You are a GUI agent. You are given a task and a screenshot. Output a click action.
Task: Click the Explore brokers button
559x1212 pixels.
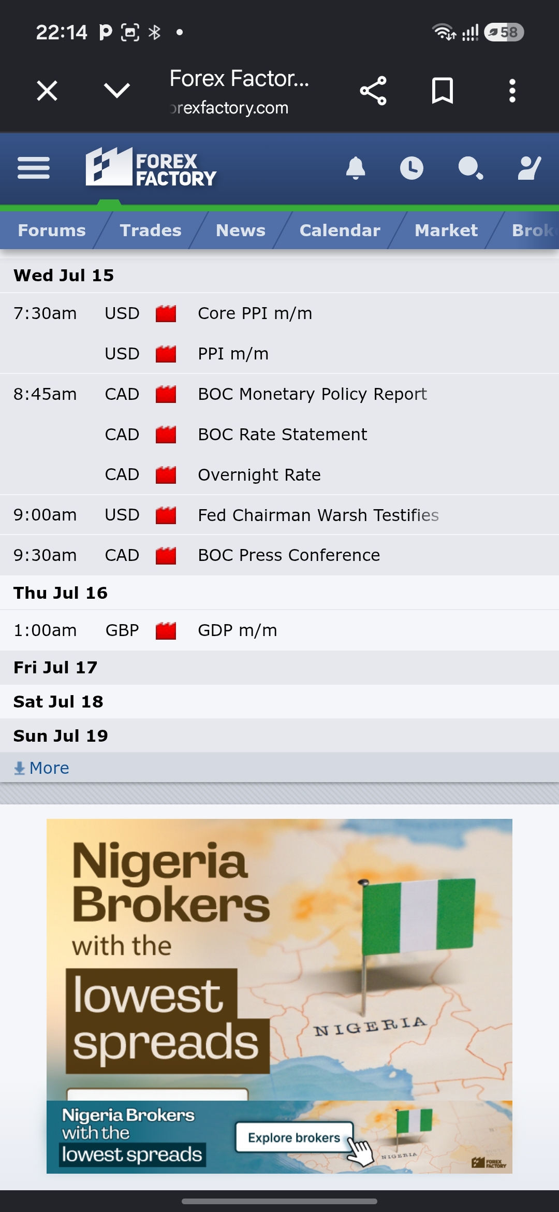coord(295,1137)
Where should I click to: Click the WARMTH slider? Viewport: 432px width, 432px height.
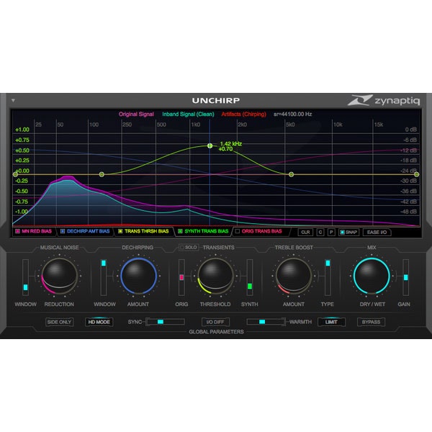(x=266, y=322)
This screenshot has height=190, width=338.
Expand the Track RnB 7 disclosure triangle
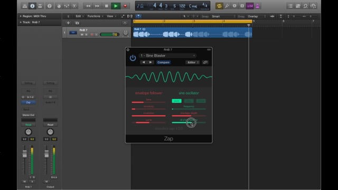coord(21,22)
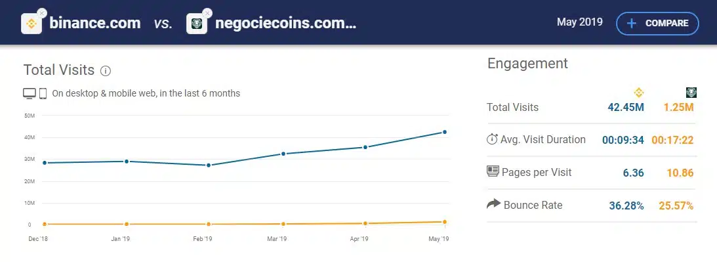Image resolution: width=717 pixels, height=262 pixels.
Task: Click the May '19 orange data point
Action: pos(445,222)
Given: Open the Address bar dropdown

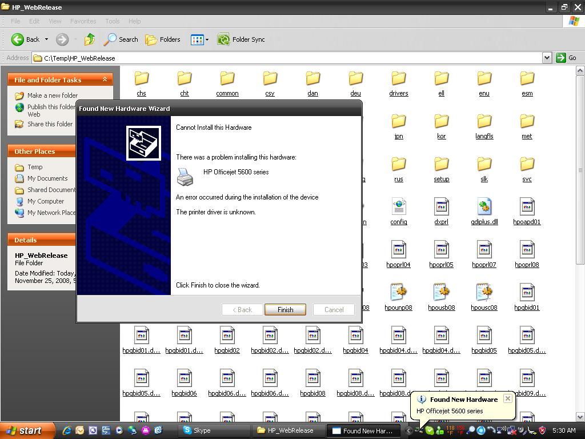Looking at the screenshot, I should pos(547,57).
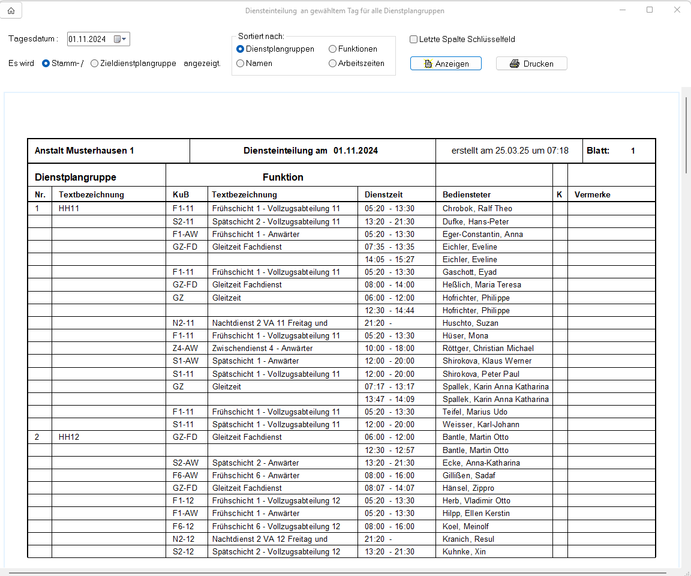Select Zieldienstplangruppe radio option
Screen dimensions: 691x576
point(94,64)
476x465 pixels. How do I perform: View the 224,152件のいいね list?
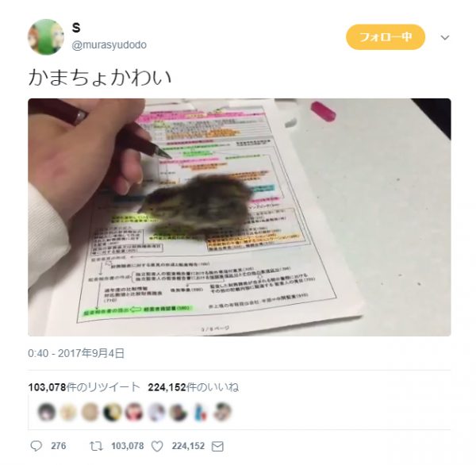click(194, 387)
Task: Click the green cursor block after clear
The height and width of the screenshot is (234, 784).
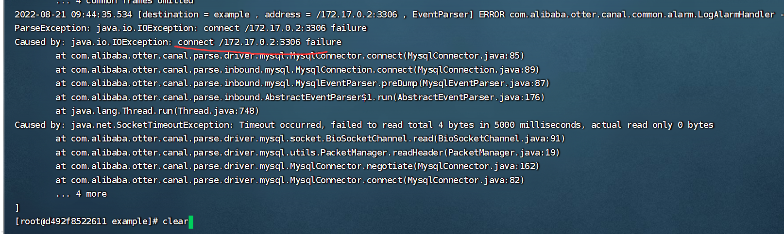Action: pos(191,222)
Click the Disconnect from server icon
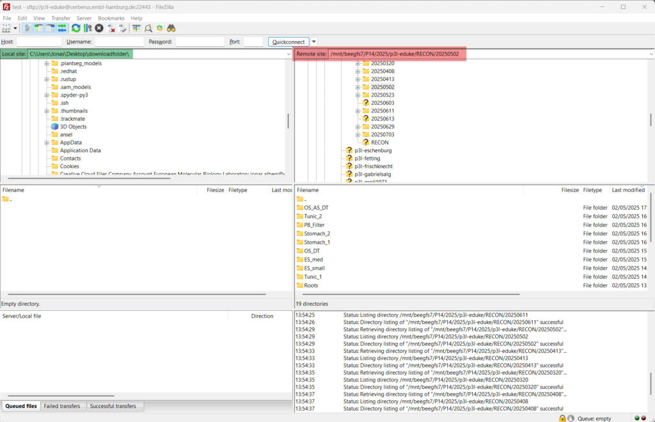 pyautogui.click(x=111, y=28)
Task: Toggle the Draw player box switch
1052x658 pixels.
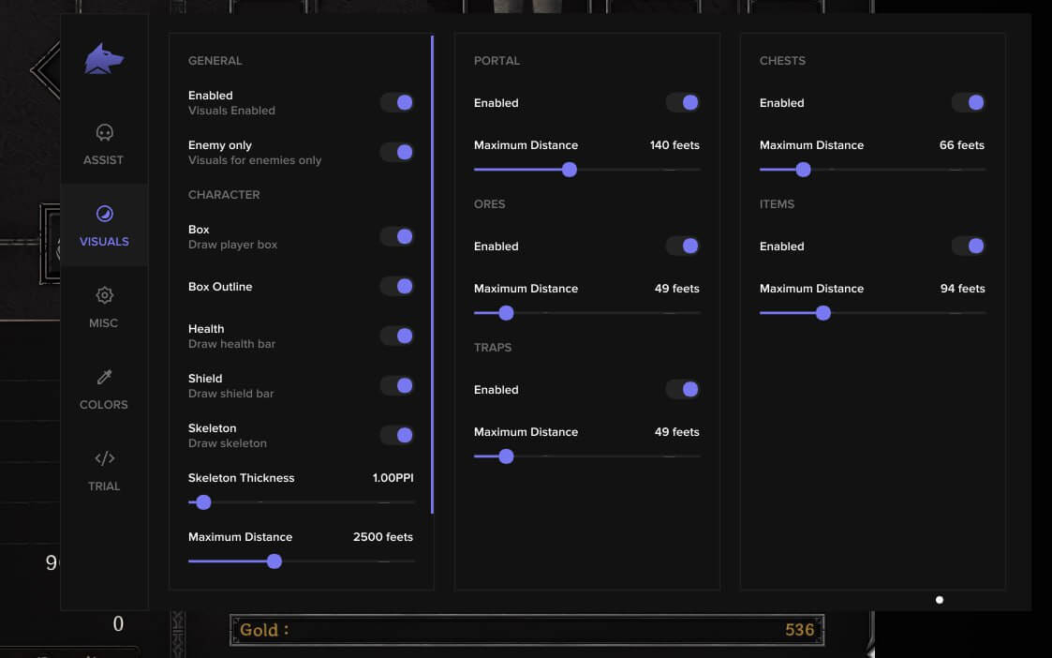Action: coord(397,236)
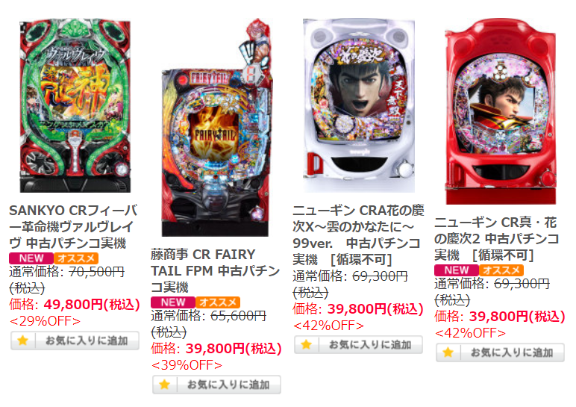
Task: Click the star icon under CRA花の慶次X product
Action: click(307, 345)
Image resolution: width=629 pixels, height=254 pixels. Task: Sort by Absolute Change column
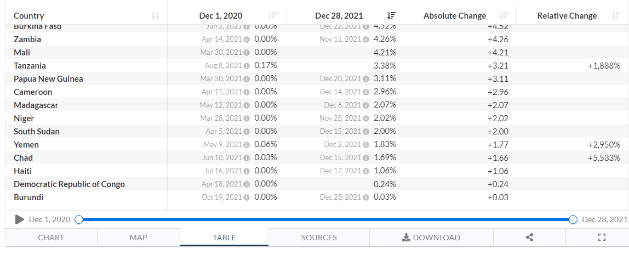[504, 16]
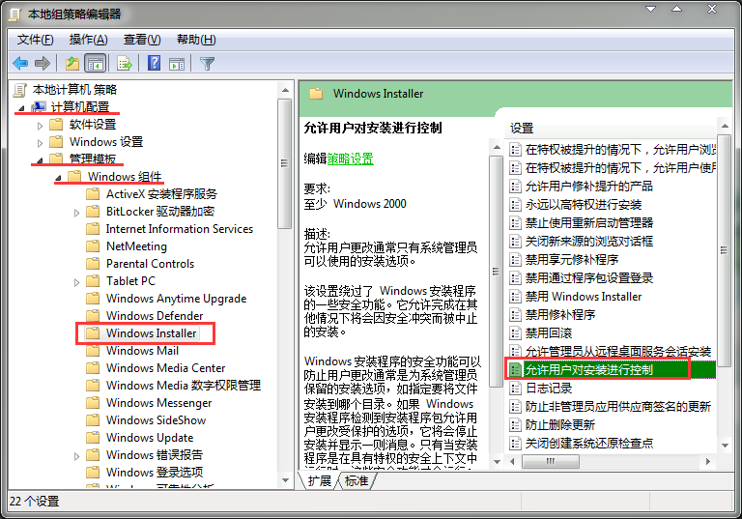Click the 策略设置 link
Viewport: 742px width, 519px height.
click(350, 159)
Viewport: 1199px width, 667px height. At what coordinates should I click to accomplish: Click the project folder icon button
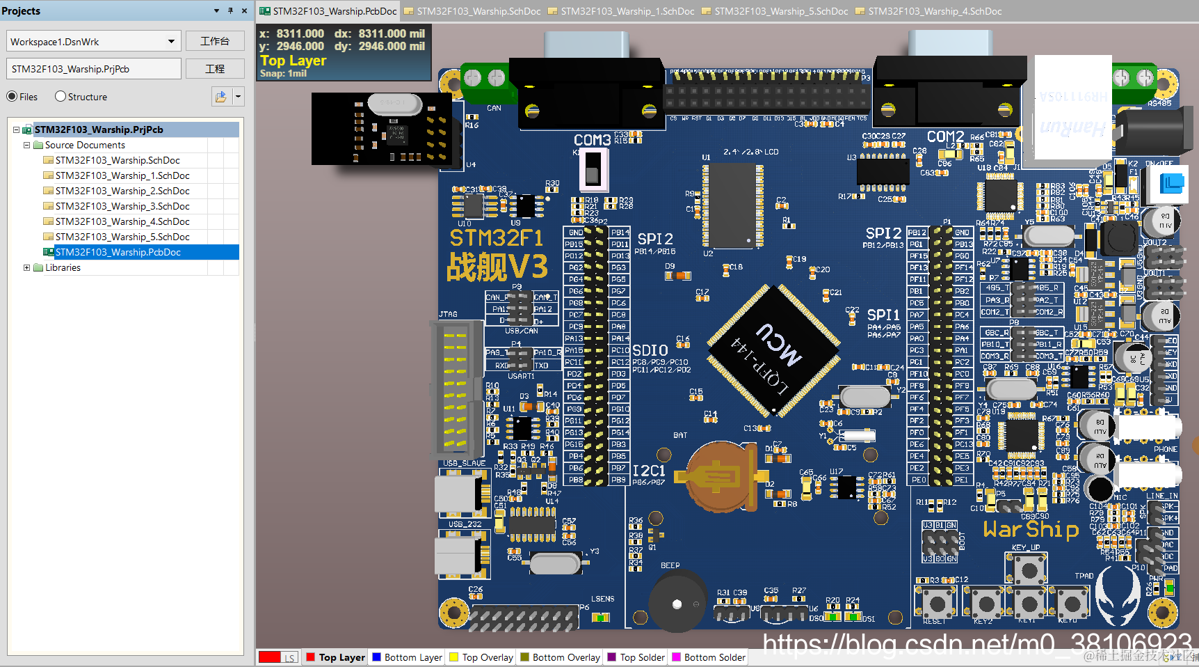point(221,97)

● WHAT YOU WILL DO: Please print an exact copy of the records, with no pictures.

● SOLVED EXERCISE:
You are a GUI agent. You are given a task and a screenshot. Output a click action.
Task: Click the Explore brokers button
559x1212 pixels.
coord(295,1137)
Where should I click to: Click the WARMTH slider? Viewport: 432px width, 432px height.
(x=266, y=322)
This screenshot has height=190, width=338.
Expand the Track RnB 7 disclosure triangle
coord(21,22)
Image resolution: width=717 pixels, height=262 pixels.
Task: Click the May '19 orange data point
Action: pos(445,222)
Given: Open the Address bar dropdown

Looking at the screenshot, I should pos(547,57).
Select Zieldienstplangruppe radio option
Screen dimensions: 691x576
point(94,64)
476x465 pixels. How do I perform: View the 224,152件のいいね list?
click(194, 387)
Task: Click the green cursor block after clear
The height and width of the screenshot is (234, 784).
Action: pos(191,222)
Click the Disconnect from server icon
 pyautogui.click(x=111, y=28)
Task: Toggle the Draw player box switch
1052x658 pixels.
Action: coord(397,236)
Task: Click the star icon under CRA花の慶次X product
Action: click(307, 345)
Image resolution: width=629 pixels, height=254 pixels. Task: Sort by Absolute Change column
[504, 16]
Click the 策略设置 link
Viewport: 742px width, 519px height.
click(350, 159)
Viewport: 1199px width, 667px height. At what coordinates should I click to accomplish: Click the project folder icon button
point(221,97)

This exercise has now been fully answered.